_Task description_:
Each line from the line containing "You are a GUI" through the last line of the entries is to be reproduced exactly as it stands.

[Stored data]

-=-=-

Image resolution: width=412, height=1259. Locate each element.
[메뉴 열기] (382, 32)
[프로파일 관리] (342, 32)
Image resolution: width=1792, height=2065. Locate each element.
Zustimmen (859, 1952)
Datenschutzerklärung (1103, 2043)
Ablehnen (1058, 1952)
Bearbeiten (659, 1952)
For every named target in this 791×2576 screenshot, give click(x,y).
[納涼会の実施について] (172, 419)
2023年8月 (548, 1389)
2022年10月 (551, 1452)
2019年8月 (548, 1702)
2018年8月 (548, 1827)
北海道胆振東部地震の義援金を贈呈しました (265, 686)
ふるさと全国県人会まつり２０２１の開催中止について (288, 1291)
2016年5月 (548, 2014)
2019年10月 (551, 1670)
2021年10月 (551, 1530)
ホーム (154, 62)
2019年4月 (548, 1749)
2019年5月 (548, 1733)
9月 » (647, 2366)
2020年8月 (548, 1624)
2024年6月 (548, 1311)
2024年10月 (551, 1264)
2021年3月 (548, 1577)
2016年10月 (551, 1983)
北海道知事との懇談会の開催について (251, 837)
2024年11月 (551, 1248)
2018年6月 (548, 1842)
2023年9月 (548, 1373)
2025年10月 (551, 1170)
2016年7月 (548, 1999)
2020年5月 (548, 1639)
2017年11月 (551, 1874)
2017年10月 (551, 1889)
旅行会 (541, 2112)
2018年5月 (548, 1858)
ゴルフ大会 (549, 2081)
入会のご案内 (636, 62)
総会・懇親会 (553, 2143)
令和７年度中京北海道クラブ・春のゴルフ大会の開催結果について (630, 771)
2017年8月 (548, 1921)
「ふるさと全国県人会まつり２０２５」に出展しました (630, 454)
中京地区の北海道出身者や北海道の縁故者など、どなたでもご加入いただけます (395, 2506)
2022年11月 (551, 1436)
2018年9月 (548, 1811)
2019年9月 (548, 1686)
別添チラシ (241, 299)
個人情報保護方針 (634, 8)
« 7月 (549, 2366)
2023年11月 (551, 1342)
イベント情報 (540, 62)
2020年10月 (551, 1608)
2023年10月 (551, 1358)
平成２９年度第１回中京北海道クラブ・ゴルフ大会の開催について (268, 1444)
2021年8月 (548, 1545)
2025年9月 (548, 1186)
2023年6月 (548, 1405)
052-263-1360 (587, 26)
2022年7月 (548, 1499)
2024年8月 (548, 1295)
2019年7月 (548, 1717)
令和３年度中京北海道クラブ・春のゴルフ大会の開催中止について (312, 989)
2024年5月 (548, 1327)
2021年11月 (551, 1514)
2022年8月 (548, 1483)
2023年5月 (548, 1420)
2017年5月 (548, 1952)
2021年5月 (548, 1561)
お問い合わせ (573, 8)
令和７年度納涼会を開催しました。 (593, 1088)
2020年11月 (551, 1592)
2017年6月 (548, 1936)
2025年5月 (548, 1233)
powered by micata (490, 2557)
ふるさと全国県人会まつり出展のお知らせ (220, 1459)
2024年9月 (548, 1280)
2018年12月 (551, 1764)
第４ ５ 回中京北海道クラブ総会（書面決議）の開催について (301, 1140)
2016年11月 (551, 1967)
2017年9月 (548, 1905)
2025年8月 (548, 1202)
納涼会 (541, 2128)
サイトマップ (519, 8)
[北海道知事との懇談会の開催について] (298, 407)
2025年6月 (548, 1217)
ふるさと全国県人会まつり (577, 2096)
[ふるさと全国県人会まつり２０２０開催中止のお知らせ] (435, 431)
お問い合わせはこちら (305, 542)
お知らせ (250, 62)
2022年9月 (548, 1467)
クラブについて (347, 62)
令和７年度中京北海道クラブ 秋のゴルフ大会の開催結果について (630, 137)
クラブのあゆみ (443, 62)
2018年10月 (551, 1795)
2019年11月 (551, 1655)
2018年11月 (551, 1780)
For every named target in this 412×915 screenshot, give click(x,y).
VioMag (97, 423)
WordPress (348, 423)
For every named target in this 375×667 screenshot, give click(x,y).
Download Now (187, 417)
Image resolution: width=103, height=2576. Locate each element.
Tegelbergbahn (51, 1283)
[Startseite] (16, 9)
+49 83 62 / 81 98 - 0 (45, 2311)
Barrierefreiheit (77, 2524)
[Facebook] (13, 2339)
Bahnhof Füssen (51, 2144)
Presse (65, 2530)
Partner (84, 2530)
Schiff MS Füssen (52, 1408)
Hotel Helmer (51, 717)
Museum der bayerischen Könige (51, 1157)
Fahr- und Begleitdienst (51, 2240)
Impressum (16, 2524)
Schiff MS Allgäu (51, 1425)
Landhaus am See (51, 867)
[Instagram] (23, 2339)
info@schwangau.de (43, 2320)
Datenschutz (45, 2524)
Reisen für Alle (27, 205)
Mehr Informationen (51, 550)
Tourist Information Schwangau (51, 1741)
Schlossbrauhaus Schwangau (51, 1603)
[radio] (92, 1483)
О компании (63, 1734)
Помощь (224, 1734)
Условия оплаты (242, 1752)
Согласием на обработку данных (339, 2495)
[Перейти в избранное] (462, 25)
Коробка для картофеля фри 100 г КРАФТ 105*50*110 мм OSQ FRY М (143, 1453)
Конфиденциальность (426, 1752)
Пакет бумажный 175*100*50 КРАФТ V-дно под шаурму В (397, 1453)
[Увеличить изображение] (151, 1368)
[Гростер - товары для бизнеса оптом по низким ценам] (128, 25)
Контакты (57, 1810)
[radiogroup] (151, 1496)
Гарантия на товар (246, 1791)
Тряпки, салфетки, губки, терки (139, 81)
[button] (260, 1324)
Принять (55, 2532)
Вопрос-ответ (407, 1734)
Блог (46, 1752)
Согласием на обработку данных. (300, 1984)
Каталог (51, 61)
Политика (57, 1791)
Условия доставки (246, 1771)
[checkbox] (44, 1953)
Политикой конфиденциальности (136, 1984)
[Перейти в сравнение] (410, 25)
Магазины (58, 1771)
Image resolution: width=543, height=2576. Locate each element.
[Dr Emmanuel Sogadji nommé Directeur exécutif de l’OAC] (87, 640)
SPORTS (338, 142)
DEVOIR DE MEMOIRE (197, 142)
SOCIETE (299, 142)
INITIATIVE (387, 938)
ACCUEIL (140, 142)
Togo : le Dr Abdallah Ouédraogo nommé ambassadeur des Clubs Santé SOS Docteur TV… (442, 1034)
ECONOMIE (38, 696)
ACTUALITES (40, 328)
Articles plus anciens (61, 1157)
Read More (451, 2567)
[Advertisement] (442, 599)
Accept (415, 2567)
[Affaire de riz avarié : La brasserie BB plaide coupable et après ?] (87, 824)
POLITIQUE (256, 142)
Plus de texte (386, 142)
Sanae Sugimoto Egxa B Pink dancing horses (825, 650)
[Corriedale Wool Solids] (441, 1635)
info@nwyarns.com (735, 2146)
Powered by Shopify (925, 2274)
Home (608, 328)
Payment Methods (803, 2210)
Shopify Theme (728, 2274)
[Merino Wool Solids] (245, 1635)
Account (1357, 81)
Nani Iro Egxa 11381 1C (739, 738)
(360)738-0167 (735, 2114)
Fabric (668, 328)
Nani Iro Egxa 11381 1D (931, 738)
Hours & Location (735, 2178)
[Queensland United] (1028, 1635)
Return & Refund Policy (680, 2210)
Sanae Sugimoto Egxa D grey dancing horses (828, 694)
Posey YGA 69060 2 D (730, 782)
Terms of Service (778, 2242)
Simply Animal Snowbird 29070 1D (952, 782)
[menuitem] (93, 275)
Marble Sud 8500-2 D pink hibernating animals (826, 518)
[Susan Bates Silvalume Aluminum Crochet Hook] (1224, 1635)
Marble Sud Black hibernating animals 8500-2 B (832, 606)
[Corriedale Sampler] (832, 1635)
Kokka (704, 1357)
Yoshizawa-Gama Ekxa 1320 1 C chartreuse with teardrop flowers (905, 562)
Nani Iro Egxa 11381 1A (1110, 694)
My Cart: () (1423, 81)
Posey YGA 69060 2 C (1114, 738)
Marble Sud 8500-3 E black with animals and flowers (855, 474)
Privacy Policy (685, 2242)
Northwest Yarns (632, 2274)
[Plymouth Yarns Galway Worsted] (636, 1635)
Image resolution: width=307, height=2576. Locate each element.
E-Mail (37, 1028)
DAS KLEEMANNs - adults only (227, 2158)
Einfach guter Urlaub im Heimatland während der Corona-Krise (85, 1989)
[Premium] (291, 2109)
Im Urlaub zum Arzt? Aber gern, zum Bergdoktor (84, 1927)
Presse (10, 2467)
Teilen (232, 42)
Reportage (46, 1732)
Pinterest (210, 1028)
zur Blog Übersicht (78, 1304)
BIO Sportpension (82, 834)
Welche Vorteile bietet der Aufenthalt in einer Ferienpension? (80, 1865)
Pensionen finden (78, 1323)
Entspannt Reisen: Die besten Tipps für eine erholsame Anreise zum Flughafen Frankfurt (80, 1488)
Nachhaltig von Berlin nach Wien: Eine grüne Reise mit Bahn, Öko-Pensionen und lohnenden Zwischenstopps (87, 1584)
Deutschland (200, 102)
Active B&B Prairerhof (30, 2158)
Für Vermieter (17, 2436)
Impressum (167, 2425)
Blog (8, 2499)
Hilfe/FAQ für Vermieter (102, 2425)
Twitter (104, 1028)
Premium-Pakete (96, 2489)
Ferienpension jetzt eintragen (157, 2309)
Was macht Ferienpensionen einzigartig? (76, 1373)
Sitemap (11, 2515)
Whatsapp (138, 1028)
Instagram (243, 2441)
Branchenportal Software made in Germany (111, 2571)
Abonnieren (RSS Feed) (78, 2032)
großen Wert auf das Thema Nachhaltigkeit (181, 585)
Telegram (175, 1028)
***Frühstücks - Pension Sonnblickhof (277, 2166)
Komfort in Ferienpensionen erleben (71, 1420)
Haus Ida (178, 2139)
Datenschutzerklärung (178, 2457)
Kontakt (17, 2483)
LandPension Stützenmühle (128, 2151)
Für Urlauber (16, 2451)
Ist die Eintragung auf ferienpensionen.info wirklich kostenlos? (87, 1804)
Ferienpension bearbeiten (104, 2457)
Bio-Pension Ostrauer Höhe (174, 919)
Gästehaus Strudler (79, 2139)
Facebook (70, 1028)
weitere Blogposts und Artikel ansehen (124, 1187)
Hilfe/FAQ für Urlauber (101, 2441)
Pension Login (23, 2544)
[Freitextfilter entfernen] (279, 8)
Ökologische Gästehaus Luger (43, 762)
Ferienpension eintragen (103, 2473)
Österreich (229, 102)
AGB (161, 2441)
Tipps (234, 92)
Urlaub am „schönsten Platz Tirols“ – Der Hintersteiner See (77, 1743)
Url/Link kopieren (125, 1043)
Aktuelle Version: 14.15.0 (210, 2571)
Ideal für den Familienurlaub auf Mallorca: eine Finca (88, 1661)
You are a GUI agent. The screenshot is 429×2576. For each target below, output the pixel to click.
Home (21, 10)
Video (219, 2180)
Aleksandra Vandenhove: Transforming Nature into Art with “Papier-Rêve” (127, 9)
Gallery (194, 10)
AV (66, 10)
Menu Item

-=-=-

_Your response_:
You are a GUI agent. The screenshot is 429×2576. For each target below, output the pixel to click.
Home (21, 10)
Video (219, 2180)
Aleksandra Vandenhove: Transforming Nature into Art with “Papier-Rêve” (127, 9)
Gallery (194, 10)
AV (66, 10)
Menu Item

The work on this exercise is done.